Keywords: ERCC4; OTOA; blended phenotypes; dual diagnoses; run of homozygosity; whole exome sequencing.

Figure 1

Pedigree of the extended family. Black-filled boxes represent affected individuals with a clinical presentation suggestive of a defect in the NER pathway and carry homozygous variants in both ERCC4 and OTOA. The parents (III−1 and III−2) are healthy individuals heterozygous for both the ERCC4 and OTOA variants.

Figure 2

Clinical appearance of the affected brothers. Panels (A–C) depict patient IV−1, while panels (D–F) show patient IV−2. Numerous freckles are visible on the face, shoulders, and hands of both patients.

Figure 3

Multiple sequence alignment of homologous ERCC4 proteins from various species (generated via UniProt), demonstrating the evolutionary conservation of the arginine residue at position 726 in human ERCC4 (highlighted in a red box).
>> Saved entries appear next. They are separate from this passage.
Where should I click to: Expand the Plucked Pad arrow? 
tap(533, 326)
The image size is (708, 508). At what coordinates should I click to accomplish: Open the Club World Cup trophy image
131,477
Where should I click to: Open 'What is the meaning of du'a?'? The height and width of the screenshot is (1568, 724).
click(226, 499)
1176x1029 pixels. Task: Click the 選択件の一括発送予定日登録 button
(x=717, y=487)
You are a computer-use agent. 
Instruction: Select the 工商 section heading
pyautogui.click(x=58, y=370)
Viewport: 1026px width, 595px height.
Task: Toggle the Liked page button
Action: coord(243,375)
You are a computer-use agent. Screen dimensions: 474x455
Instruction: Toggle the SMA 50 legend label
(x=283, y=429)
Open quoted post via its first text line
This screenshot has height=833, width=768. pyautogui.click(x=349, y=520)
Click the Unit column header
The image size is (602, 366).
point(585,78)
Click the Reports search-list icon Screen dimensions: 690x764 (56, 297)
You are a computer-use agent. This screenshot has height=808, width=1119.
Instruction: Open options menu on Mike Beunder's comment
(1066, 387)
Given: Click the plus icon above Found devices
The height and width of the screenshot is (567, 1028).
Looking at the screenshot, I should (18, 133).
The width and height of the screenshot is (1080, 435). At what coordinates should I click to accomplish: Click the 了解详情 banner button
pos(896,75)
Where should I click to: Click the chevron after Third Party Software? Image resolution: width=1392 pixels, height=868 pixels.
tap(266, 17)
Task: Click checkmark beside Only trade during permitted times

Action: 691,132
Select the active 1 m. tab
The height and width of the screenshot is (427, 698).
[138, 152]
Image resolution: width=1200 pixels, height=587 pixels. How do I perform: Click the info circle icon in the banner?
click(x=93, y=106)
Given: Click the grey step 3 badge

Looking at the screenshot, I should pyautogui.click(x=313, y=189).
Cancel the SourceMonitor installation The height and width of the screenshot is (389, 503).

The high conservation of this amino acid suggests its functional or structural importance, indicating selective pressure to preserve this residue across diverse species.

Figure 4

Chromosome 16 analysis of CNVs and ROHs using WES data. (A) Arrows indicate a homozygous deletion of approximately 317 kb (chr16: 21,561,888−21,878,568), detected in both siblings using Excavator2 software, which includes the OTOA gene. (B) B-allele frequency (BAF) analysis using H3M2 revealed that both siblings share an approximately 17 Mb ROH on chromosome 16p13.3-p12.1, encompassing both the deletion involving OTOA and the missense variant in ERCC4.

Figure 5

Array-CGH/SNP analysis of patients. The left panel for each patient displays the log2 ratios along chromosome 16, with red arrows indicating the 180 kb homozygous deletion involving OTOA. The shadow boxes on the right panels highlight the homozygous regions on chromosome 16.